Annual research spending at U-M rises 3% to $1.27 billion
ANN ARBOR—The total volume of research at the University of Michigan rose by 3 percent to a record $1.27 billion—an increase of $37.5 million—in the fiscal year that closed on June 30, 2012.
“Research at U-M is tightly coupled with our educational mission, and it is a critical investment in the future,” said Stephen Forrest, vice president for research. “Continued growth in support from a wide range of sponsors highlights the value they see in investing in the people and ideas that drive the vitality of our economy.”
Funding from the National Science Foundation was up by 7.9 percent, and the Department of Energy increased its support by 8.6 percent. The National Aeronautics and Space Administration’s investment rose by 15.3 percent, and the Department of Transportation increased its funding by 38.4 percent. Funding from the Department of Defense grew by 9.5 percent, reversing a decline in the previous year. Support from the Department of Health and Human Services decreased by 8.1 percent—in part due to the drop in American Recovery and Reinvestment Act (ARRA) funds.
Research grants and contracts from industry grew by 5.6 percent to $42.8 million, building on a 4 percent growth rate from the previous year.
Funding from internal sources grew by 20.8 percent; such funding drew in part on reserves generated over time by the U-M Health System’s clinical enterprise.
Total funding from federal sponsors dipped by 3.6 percent, largely due to a decline of $60.4 million, or 53 percent, in research support made available through the ARRA, which was winding down as anticipated. But gains from other federal agencies, a 1.7 percent increase from nonfederal sources and a 20.8 percent boost from internal funds resulted in a net increase.

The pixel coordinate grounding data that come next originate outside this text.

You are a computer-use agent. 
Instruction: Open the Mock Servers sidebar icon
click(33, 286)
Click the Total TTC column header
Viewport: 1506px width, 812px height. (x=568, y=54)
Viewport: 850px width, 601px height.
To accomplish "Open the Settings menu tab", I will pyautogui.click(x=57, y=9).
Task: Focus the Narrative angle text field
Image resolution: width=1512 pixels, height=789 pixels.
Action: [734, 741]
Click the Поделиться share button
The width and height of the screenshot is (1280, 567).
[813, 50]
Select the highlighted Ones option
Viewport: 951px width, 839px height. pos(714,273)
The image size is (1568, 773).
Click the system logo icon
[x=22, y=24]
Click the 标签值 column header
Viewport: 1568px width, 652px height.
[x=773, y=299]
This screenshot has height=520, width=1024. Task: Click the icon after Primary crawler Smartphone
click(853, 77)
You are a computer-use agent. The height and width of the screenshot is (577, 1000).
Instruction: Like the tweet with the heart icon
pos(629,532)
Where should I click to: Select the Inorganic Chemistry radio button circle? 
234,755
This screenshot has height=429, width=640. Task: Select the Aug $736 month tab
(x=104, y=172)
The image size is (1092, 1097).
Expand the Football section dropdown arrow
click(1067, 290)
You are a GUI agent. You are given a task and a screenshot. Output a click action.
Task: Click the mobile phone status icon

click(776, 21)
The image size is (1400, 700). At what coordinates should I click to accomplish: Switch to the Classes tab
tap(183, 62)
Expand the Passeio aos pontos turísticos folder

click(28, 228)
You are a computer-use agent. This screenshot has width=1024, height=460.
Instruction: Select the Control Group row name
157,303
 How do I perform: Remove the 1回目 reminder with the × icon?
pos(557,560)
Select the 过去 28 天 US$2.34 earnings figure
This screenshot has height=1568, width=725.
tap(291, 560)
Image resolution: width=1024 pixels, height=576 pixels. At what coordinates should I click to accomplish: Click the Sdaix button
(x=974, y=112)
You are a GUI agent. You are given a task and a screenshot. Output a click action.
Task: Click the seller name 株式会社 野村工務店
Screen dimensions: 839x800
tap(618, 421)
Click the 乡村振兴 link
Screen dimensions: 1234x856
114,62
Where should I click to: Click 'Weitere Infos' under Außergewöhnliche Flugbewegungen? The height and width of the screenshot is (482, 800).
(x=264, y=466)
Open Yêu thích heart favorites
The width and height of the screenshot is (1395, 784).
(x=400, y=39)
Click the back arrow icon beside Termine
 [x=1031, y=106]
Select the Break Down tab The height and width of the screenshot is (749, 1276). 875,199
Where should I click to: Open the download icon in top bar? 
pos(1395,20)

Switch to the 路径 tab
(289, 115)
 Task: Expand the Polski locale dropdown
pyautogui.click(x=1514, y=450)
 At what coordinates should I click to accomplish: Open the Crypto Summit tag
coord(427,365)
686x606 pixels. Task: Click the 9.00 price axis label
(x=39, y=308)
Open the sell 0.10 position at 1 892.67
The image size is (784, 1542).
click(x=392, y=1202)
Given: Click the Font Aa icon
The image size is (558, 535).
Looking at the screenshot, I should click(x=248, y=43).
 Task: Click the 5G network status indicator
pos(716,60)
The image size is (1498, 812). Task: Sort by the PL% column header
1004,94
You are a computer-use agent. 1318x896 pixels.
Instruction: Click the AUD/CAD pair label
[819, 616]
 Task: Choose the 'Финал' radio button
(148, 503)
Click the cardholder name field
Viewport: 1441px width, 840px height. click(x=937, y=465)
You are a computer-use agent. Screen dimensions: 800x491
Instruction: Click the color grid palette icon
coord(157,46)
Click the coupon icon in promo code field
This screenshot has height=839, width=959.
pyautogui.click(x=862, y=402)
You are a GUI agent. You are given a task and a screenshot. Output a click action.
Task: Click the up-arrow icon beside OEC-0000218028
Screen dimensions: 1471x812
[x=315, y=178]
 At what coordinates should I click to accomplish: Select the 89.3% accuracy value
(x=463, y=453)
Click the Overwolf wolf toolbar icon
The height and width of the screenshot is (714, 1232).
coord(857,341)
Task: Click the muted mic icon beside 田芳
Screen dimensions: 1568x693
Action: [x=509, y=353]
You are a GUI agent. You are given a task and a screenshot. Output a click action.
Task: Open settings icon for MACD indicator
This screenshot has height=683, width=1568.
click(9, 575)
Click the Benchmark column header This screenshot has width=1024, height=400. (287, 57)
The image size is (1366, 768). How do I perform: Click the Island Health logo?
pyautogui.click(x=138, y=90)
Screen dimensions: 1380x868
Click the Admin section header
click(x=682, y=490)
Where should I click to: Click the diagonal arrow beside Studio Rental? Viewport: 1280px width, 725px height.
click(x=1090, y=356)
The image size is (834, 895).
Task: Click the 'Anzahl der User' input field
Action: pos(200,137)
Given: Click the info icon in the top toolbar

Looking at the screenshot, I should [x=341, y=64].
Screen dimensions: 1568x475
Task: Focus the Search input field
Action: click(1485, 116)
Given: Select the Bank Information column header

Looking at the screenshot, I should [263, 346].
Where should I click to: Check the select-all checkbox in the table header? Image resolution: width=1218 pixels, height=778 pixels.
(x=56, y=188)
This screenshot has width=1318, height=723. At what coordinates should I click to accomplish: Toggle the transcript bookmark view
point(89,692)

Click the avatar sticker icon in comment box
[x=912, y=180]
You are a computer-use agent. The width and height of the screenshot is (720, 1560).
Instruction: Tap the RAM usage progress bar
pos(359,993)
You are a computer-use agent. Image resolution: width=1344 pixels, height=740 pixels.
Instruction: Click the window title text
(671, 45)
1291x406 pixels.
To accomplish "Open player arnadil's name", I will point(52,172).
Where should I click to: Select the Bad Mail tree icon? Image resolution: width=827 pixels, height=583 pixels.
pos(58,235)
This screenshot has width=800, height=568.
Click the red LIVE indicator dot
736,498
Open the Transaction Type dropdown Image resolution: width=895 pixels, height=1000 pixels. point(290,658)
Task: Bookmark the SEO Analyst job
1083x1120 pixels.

One of the year’s key awards was the initial grant from the Department of Transportation to the U-M Transportation Research Institute for a $22 million project to explore the potential of connected vehicle systems. UMTRI is installing wireless communication devices on 3,000 cars, trucks and buses as well as along roads in northeast Ann Arbor. The devices will allow the vehicles to share data on individual vehicle position, speed and direction, and warn drivers of potential crash situations. Researchers estimate that the technology may be able to help reduce crashes by up to 80 percent.
“Looking ahead, the overall pace of growth for research funding from the federal government is slowing down,” Forrest said. “However, with the exceptional breadth and excellence of our programs at U-M, we are well positioned to diversify our funding sources as well as to maintain our strong relationships with our federal sponsors.”